En silencio, las dos mujeres lo observaron. Sabían que su última observación era una tontería, pero ¿iba a perseguirla o no? ¿No intentaría él, el sinvergüenza, el charlatán, un final más dramático?
No. Aparentemente estaba satisfecho. Las dejó, cerrando cuidadosamente la puerta principal; y cuando miraron por la ventana del vestíbulo, lo vieron subir por el camino de entrada y comenzar a trepar por las laderas de helechos marchitos detrás de la casa. Se les soltó la lengua y estallaron en furtivas alegrías.
“Oh, Lucia—vuelve aquí—oh, ¡qué hombre tan terrible!”
Lucy no tuvo ninguna reacción; al menos, todavía no. —¿Bueno, me divierte —dijo—. O estoy loca, o lo está él, y me inclino a pensar que es lo segundo.
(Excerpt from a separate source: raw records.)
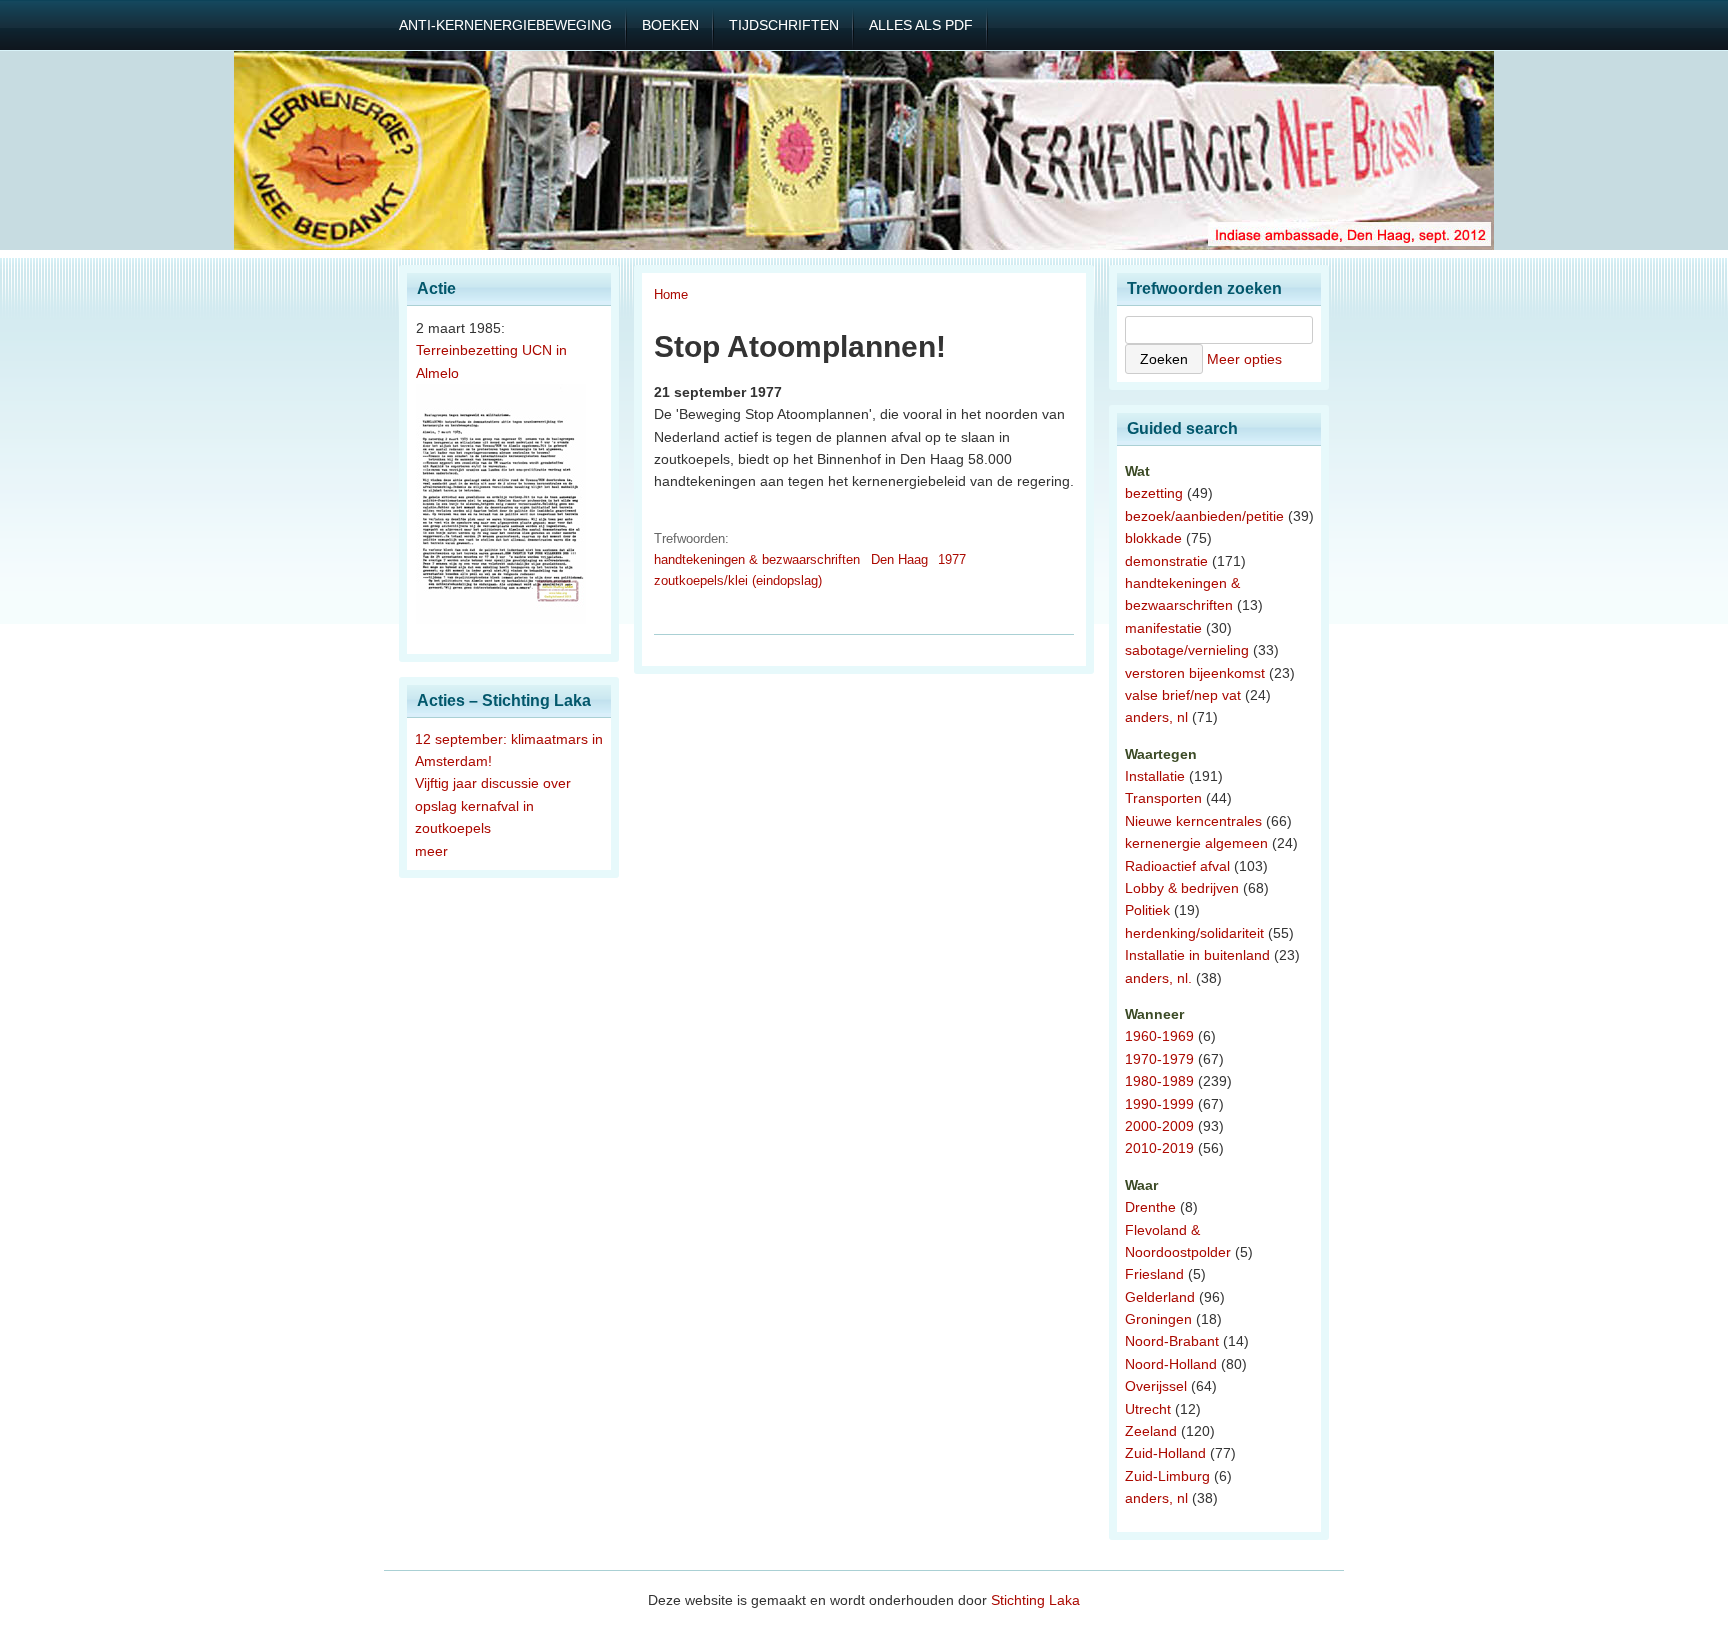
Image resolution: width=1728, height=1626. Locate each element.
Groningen (1158, 1319)
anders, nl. (1158, 978)
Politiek (1147, 910)
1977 (952, 559)
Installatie (1155, 776)
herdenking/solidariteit (1194, 933)
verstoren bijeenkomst (1195, 673)
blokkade (1153, 538)
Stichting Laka (1035, 1600)
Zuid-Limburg (1167, 1476)
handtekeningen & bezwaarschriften (757, 559)
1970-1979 (1159, 1059)
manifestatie (1163, 628)
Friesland (1154, 1274)
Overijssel (1156, 1386)
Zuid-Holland (1165, 1453)
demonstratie (1166, 561)
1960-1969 (1159, 1036)
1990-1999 (1159, 1104)
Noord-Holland (1171, 1364)
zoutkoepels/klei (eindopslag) (738, 580)
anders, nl (1156, 717)
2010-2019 (1159, 1148)
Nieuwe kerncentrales (1193, 821)
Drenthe (1150, 1207)
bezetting (1154, 493)
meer (431, 851)
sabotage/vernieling (1187, 650)
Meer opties (1244, 359)
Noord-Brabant (1172, 1341)
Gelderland (1160, 1297)
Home (671, 294)
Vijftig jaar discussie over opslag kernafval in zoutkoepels (493, 805)
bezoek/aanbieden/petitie (1204, 516)
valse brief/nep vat (1183, 695)
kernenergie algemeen (1196, 843)
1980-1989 (1159, 1081)
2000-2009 (1159, 1126)
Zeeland (1151, 1431)
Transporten (1163, 798)
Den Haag (899, 559)
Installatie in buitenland (1197, 955)
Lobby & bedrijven (1182, 888)
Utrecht (1148, 1409)
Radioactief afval (1177, 866)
Un alboroto más contigo, Charlotte. Muchas gracias. Aunque creo que este es el último. Mi admirador difícilmente volverá a molestarme.
Y la señorita Bartlett también intentó adoptar un tono picaro:
«Bueno, no todo el mundo puede presumir de semejante conquista, querida, ¿verdad? Oh, en realidad uno no debería reírse. Podría haber sido muy grave. Pero fuiste tan sensata y valiente... tan distinta a las chicas de mi época».
«Vamos con ellos».
Pero, una vez al aire libre, se detuvo. Alguna emoción —piedad, terror, amor, pero la emoción era intensa— la apresó, y cobró conciencia del otoño. El verano tocaba a su fin, y la tarde le traía olores de podredumbre, tanto más patéticos cuanto que evocaban la primavera. ¿Que tal o cual cosa importaba intelectualmente? Una hoja, violentamente agitada, pasó danzando junto a ella, mientras otras hojas yacían inmóviles. ¿Que la tierra se apresuraba a reentrar en la oscuridad, y las sombras de aquellos árboles sobre Windy Corner?
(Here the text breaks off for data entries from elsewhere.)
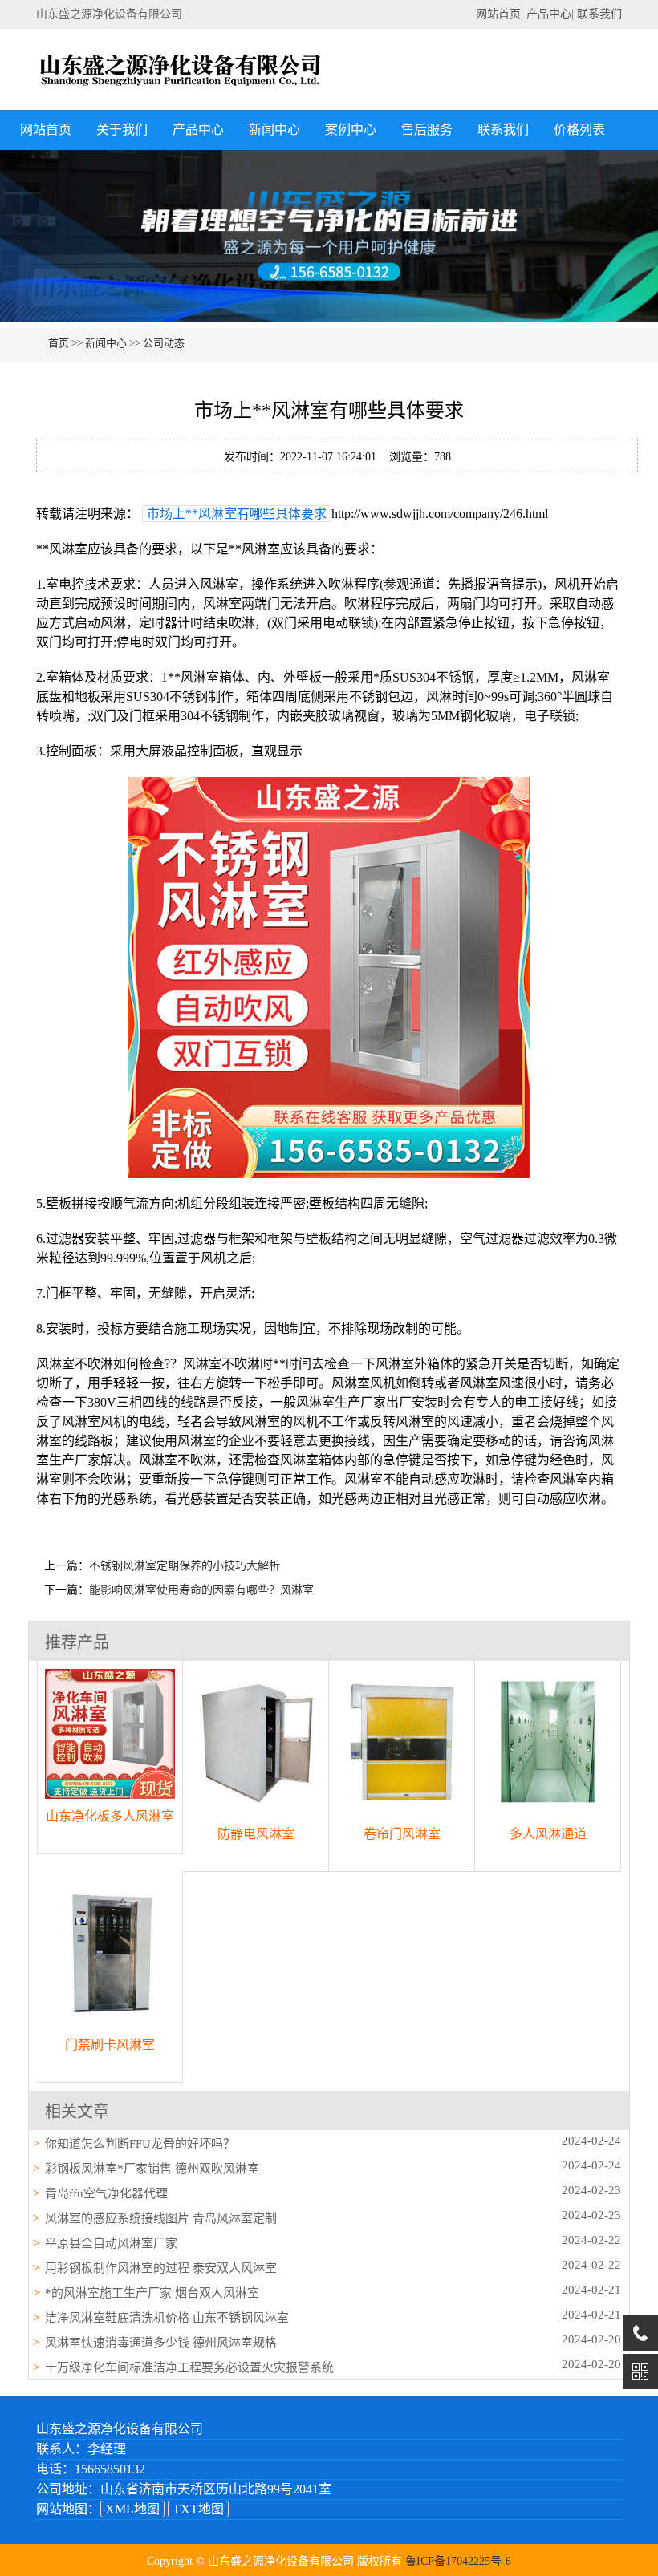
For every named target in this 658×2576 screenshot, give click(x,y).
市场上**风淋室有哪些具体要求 (237, 513)
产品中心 (548, 14)
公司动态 (164, 343)
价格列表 (579, 129)
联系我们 (599, 14)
—¡Hola, Lucy! Aún hay luz suficiente para otro set, si ustedes dos se dan prisa.
“El señor Emerson ha tenido que irse”.
—¡Qué fastidio! Eso nos arruina el cuarteto. Oye, Cecil, anímate a jugar, anda, sé bueno. Es el último día de Floyd. Juega al tenis con nosotros, solo por esta vez.
La voz de Cecil intervino: «Mi querido Freddy, no soy ningún atleta. Tal como muy bien señalaste esta misma mañana, "hay tipos que no sirven para otra cosa que no sean los libros"; me declaro culpable de ser uno de esos tipos y no voy a imponerte mi compañía».
A Lucy se le cayeron las escamas de los ojos. ¿Cómo había podido soportar a Cecil ni por un momento? Era absolutamente intolerable, y esa misma noche rompió su compromiso.